One 66-year-old patient who lives in Poughkeepsie, N.Y. received the same diagnosis from three doctors. Each doctor suggested that his symptoms pointed to temporomandibular (TMJ) joint pain. The patient and his wife disagreed. They were determined to find a solution.
The New York Times Magazine published details of the patient’s ordeal. He began to experience continuous, unrelenting pain each night for weeks. He would wake up from a deep sleep with a pressure-type headache that felt like it was squeezing his brain. The following morning things would be almost back to normal, but he would still be left with tenderness in that area to the point that even brushing his hair would be uncomfortable.
After several weeks of not having a full night’s sleep, he began to experience severe pain in his jaw. A visit to the dentist resulted in a diagnosis that he possibly had TMJ, affecting the joints and muscles that control facial expressions and speech. The dentist suggested a mouth guard at night as he may be grinding his teeth.
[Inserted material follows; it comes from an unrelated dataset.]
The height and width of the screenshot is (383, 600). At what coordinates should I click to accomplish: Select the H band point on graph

The couple did not find this satisfactory and contacted a dentist who specialized in TMJ. This dentist was uncertain about the cause of the pain and recommended a sleep clinic.
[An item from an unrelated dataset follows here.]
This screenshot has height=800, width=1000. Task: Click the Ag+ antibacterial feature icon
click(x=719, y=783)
A Diagnosis From An Unusual Source
Swimming had always been relaxing, but this time, it resulted in a trip to the hospital emergency room. While he was in the middle of swimming laps he turned his head for a breath and experienced severe pain. It wrapped around the right side of his head to his jaw. For a moment he could not move or speak. He managed to get to the side of the pool, and with help from his wife they rushed to the regional hospital.
While in the waiting room his wife received a text from Sarah Cope who worked as an assistant for her husband. He had told Sarah of the pain he was experiencing. Sarah texted back within a half-hour asking if his scalp hurt. Sarah told them that she just researched a disease called giant cell arteritis (GCA), which is inflamed arteries in the brain. She said that she found an article about a man with the exact same symptoms who was diagnosed with (CGA) but was initially told that he had TMJ.
An Amateur vs. Professional Opinion
The patient’s wife searched for GCA on her phone and found that it was a rare autoimmune disease. GCA causes pain and inflammation in blood vessels in the brain and face. Her husband joined her in reading about patients diagnosed with GCA plus its description and symptoms. GCA is most common in people over the age of fifty and those of Northern European descent. The couple noticed that the symptoms listed were very similar.
The attending ER physician was Danielle Belser, M.D. After examining the patient, she explained that the cranial nerve (trigeminal nerve) runs from the brain and is responsible for sensation in the nose, mouth, and facial skin. Dr. Belser told the couple that if the trigeminal nerve is injured it will result in severe pain in one of those branches.
But while the doctor was explaining trigeminal neuralgia, the couple shook their heads in disagreement. The patient’s wife said that she had the disorder several years ago and the symptoms of the two disorders were dissimilar. They said that they hoped the doctor was not offended, but they did not believe the diagnosis should be trigeminal neuralgia. Dr. Belser said that she was not offended, especially since trigeminal neuralgia was going to be her next suggestion.
Blood tests were ordered to determine if his counts were high. If so, it would be a sign of significant inflammation and possibly GCA. A biopsy of his temporal artery was also ordered.
When The Immune System Attacks
The immune system is designed to protect the body from bacteria or viruses that cause infection and disease. In autoimmune disorders such as GCA, the immune system goes on the attack against the same organs it should be protecting. In GCA this means blood vessels in the eyes, face, and brain. If left untreated it can cause strokes, blindness, or heart attacks.
It is suggested that if GCA is suspected, treatment with steroids should begin even before receiving biopsy results.
As soon as Dr. Belser saw that the blood tests were positive she began treatment with a high dose of prednisone, a steroid. The patient would be taking the drug for months. After the first few doses, the headaches were no longer a problem and within one week he was able to eat. The biopsy confirmed that it was in fact GCA. Although he is being gradually tapered off prednisone, his rheumatologist is not certain when he will be able to discontinue the drug.
And in conclusion, Sarah Cope is pleased to have been of help and is even more confident now about her research ability.